Task description — Tally the lines below that contain the word "item", and give only that number.

--- Data provided ---

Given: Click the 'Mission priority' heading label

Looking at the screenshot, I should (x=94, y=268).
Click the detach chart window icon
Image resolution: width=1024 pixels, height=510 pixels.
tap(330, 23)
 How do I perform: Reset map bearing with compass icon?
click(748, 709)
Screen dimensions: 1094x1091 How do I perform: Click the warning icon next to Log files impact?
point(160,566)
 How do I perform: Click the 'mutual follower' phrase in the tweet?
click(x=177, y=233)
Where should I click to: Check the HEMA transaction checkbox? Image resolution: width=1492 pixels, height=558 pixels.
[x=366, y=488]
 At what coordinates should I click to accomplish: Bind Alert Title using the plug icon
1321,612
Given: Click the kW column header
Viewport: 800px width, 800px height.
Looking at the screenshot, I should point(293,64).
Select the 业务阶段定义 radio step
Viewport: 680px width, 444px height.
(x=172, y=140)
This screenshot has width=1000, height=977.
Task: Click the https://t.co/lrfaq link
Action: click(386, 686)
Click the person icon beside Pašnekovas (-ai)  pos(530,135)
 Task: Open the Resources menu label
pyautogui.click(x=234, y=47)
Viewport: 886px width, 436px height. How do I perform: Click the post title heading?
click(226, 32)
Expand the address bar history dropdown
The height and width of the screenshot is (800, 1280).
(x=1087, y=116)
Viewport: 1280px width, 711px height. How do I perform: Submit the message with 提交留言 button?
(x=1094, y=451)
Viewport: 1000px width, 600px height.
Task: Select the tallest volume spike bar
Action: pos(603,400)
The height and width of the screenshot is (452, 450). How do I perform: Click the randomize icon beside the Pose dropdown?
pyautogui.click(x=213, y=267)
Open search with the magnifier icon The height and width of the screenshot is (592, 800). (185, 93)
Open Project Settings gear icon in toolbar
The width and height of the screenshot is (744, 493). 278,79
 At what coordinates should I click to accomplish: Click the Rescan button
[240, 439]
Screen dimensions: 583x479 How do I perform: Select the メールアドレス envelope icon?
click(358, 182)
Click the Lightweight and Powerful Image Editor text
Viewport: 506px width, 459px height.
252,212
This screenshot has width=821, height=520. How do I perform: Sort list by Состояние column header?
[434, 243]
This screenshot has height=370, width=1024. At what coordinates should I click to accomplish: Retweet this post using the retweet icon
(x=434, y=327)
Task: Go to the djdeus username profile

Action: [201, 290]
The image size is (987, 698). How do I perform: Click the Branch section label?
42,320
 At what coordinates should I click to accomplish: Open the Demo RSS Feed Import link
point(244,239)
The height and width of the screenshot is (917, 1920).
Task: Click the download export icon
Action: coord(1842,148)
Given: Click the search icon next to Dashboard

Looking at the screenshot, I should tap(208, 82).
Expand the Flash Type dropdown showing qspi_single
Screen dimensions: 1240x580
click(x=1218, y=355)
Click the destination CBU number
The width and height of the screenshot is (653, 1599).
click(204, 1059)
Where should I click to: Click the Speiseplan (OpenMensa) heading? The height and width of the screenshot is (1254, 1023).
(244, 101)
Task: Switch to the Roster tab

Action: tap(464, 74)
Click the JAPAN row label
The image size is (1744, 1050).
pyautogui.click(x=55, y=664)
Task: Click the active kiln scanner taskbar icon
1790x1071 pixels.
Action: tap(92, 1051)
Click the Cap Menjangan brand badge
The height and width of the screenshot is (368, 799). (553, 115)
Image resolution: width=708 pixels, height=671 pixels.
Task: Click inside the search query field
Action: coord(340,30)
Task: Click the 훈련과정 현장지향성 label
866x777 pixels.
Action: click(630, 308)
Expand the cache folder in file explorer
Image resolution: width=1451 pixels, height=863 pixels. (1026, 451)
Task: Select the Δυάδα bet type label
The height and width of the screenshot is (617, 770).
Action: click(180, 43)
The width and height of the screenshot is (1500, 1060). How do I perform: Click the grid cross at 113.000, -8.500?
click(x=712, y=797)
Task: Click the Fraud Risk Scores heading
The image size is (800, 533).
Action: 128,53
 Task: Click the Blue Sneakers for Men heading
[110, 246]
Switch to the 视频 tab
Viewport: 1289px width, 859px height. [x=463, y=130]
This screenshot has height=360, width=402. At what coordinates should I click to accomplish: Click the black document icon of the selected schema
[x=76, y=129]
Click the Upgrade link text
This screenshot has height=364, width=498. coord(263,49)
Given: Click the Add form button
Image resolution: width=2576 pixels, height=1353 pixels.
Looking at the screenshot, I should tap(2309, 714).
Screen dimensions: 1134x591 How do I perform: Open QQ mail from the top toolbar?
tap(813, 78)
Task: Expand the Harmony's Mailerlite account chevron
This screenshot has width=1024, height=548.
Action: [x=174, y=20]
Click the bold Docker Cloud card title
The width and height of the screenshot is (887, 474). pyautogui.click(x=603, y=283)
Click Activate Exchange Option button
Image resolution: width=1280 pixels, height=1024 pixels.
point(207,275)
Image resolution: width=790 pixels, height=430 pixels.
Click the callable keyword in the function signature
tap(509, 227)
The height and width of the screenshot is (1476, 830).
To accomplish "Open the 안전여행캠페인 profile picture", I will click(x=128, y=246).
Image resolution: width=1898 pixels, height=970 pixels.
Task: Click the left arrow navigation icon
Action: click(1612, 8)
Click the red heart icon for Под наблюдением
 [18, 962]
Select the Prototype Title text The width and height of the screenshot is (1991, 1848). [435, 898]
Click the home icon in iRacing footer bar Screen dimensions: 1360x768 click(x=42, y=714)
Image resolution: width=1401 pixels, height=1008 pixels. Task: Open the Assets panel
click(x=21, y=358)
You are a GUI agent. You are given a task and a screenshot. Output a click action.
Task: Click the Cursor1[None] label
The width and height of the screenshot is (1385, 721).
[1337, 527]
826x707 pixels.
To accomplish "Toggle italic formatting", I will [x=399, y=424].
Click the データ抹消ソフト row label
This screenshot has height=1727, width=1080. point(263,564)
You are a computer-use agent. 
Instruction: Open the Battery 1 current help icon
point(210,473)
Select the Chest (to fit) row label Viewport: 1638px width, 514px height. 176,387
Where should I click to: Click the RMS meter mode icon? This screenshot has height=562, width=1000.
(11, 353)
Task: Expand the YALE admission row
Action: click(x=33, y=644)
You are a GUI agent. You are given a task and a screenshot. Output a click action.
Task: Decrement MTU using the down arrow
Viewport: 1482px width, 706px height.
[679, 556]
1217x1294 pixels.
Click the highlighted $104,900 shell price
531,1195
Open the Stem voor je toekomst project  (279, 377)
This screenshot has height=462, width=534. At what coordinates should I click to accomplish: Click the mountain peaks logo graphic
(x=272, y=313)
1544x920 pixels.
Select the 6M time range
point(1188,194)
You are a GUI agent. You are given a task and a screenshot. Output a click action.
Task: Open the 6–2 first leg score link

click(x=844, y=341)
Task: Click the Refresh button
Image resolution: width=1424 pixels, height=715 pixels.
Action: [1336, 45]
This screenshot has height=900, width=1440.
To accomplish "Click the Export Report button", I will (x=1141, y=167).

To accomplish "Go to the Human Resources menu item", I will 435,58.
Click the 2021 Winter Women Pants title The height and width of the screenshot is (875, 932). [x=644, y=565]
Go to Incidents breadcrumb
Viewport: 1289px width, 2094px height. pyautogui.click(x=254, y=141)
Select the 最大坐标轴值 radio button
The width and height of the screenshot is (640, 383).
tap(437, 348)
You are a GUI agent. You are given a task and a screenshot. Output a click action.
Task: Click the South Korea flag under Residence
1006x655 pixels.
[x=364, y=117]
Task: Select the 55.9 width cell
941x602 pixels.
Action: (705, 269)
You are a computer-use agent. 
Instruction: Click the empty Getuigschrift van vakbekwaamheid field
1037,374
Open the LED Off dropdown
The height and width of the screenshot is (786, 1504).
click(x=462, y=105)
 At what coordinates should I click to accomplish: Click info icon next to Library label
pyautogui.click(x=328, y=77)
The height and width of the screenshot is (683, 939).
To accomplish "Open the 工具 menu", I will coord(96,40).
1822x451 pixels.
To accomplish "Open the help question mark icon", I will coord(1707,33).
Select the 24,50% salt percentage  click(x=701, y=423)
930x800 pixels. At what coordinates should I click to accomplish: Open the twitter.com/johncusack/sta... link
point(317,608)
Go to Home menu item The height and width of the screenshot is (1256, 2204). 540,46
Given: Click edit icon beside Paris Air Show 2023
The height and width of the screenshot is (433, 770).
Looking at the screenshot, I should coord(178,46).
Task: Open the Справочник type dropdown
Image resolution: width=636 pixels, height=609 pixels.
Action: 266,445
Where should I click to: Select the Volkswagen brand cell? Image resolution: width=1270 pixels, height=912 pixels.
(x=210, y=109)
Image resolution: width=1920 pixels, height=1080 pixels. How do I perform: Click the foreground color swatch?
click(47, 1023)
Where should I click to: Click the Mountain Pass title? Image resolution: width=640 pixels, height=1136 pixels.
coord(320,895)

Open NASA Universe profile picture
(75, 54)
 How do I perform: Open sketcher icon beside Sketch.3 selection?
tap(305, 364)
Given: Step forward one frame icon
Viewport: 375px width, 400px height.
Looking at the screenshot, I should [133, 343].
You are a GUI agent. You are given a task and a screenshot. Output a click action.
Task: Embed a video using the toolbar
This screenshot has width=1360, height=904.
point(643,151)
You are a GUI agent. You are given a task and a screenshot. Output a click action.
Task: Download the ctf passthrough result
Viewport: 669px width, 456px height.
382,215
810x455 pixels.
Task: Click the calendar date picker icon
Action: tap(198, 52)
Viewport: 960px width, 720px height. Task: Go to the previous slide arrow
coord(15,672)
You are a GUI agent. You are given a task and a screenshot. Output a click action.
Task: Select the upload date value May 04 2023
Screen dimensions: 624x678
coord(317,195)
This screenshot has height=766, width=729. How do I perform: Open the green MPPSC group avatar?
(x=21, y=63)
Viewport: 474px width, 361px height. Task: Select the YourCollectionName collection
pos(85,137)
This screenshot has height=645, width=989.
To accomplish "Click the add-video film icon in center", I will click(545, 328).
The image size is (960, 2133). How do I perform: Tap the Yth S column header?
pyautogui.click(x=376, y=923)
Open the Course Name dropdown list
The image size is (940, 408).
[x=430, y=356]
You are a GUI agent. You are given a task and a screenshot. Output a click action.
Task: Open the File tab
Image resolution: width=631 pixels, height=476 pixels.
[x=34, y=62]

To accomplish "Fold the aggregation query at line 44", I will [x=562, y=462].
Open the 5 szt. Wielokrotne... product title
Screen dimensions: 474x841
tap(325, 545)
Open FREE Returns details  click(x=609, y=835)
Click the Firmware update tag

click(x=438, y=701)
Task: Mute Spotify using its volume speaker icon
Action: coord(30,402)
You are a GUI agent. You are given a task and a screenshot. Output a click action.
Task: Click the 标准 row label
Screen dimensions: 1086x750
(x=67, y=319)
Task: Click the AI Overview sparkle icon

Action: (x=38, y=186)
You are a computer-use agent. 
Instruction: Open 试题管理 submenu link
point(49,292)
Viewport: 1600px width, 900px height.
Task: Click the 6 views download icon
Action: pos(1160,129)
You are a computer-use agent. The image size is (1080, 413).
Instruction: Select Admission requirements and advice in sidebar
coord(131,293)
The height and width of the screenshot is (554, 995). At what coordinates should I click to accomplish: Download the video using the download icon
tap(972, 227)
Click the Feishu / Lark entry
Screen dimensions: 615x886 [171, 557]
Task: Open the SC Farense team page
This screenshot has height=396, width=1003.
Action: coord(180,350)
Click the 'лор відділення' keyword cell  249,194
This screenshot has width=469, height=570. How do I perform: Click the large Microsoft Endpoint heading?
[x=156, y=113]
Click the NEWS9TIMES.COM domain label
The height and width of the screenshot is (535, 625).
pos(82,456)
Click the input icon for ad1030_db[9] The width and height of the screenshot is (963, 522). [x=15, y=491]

---

Output for this exercise — 2